*** TEXT UNDER STUDY ***
Only in health care do consumers routinely buy goods and services without having any idea what the prices are.
For people with insurance, that's not a big deal — as long as they stay within their plan's network of doctors and hospitals. The problem is that in addition to having no visibility into the price of care, they may have no idea whether their in-network hospital or doctor is bringing in an out-of-network specialist to help out — for example, the anaesthesiologist who provides the sedatives or the radiologist who examines the X-rays.
This is a huge financial threat to many Americans, and lawmakers across the country have struggled to end it. On Thursday, President Donald Trump entered the debate by calling on Congress to end surprise medical bills by passing legislation based a set of principles he said were designed to attract bipartisan support.
His interest in the topic is welcome, and it may prod lawmakers to find a solution to a problem that pits one powerful special interest — health insurers — against another: doctors, hospitals and other healthcare providers. But the principles Trump outlined cover just the simplest aspects of the issue. They appear to be silent on the tough questions that lawmakers have been unable to answer.
And maybe that's the best thing Trump can do if he really wants a solution. His work on healthcare issues has been incredibly polarizing — in particular, his incessant attacks on the Affordable Care Act and Medicaid. His administration has sought to lower insurance premiums by increasing access to plans that offer less protection, a strategy that helps younger, healthier people at the expense of those with preexisting conditions.
In fairness, the Trump administration has done good things on some healthcare issues, particularly in trying to bring down the cost of prescription drugs. It unveiled its latest initiative Wednesday: a rule requiring drug makers that advertise costly prescription medicines to consumers to prominently disclose the drugs' list prices.
*** End of TEXT UNDER STUDY ***
*** DATA SHOWN ***
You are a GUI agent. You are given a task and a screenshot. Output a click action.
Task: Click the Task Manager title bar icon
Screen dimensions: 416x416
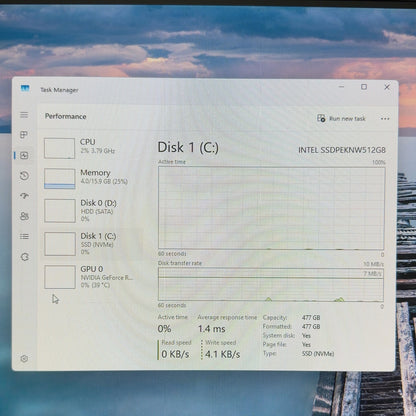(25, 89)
*** End of DATA SHOWN ***
*** DATA SHOWN ***
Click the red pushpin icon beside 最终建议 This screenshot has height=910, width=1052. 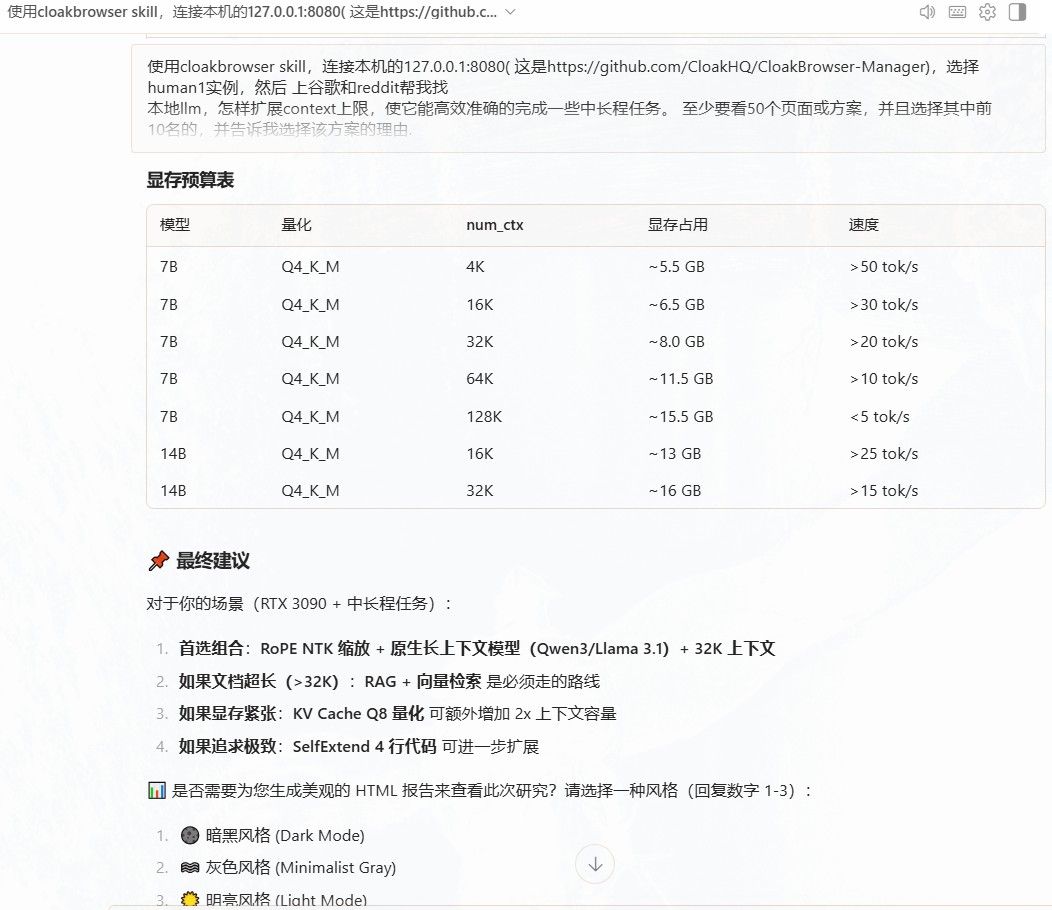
*** End of DATA SHOWN ***
* _QUESTIONS_
**A.** Repeat the passage of the surprise medical bills text word for word, from "And maybe that's" to "with preexisting conditions.".
**B.** Rewrite the paragraph of the surprise medical bills text that begins "In fairness, the Trump administration" as a short bulleted list, keeping its main facts.
**C.** Carry on with the text about surprise medical bills, starting right after its final sentence.

* _ANSWERS TO THIS EXERCISE_
**A.**
And maybe that's the best thing Trump can do if he really wants a solution. His work on healthcare issues has been incredibly polarizing — in particular, his incessant attacks on the Affordable Care Act and Medicaid. His administration has sought to lower insurance premiums by increasing access to plans that offer less protection, a strategy that helps younger, healthier people at the expense of those with preexisting conditions.

**B.**
- The Trump administration has done good things on some healthcare issues, especially efforts to bring down prescription drug costs.
- On Wednesday it unveiled its latest initiative: a rule requiring drug makers that advertise costly prescription medicines to consumers to prominently disclose the drugs' list prices.

**C.**
Although it's sure to be challenged in court, the rule is consistent with the administration's efforts to bring badly needed transparency to the healthcare industry.
And again, just by putting pressure on lawmakers to act on surprise medical bills, Trump may push them to forge consensus on how to move forward. The principles he laid out Thursday are good (albeit minimal) ones: Patients getting emergency care should not have to pay more for out-of-network services than they would pay in-network, and those getting non-emergency care at an in-network facility should be informed in advance of any out-of-network providers and what they will charge.
California went further in 2016, passing a law barring not just surprise bills, but out-of-network charges levied for non-emergency treatments at in-network facilities.
The main hurdle to the bill was deciding who loses and how much when consumers are shielded from higher charges _ the out-of-network provider or the insurer? The Legislature ultimately decided to use Medicare reimbursement rates as a benchmark and required state regulators to set up a binding dispute resolution mechanism for providers and insurers. (State lawmakers are now trying to come up with a solution for emergency care and for employers with self-funded health plans, which were not included under the 2016 law.)
Administration officials told reporters that they do not support binding arbitration. Nor does their proposal include any benchmarks for pricing. Equally problematic, Trump's principles would offer no protection for people seeking non-emergency care and being forced by in-network providers to accept out-of-network services. They would simply be told in advance that they'd have to cover potentially staggering costs out of pocket.
According to Joe Grogan, director of the White House domestic policy council, surprise medical bills are a pervasive problem at hospitals, affecting an estimated 14 percent of outpatient emergency room visits, 20 percent of admissions that come through the ER and 9 percent of elective admissions. He added that a relatively small number of hospitals are the main sources of out-of-network billing surprises — 15 percent of hospitals have more than 80 percent of the visits that led to surprise medical bills.
A House committee recently held the first-ever congressional hearing on surprise bills, so the issue is on lawmakers' radar screen. But a lot of work remains to be done to reach consensus on a solution — especially on the questions for which the Trump administration is not proposing an answer.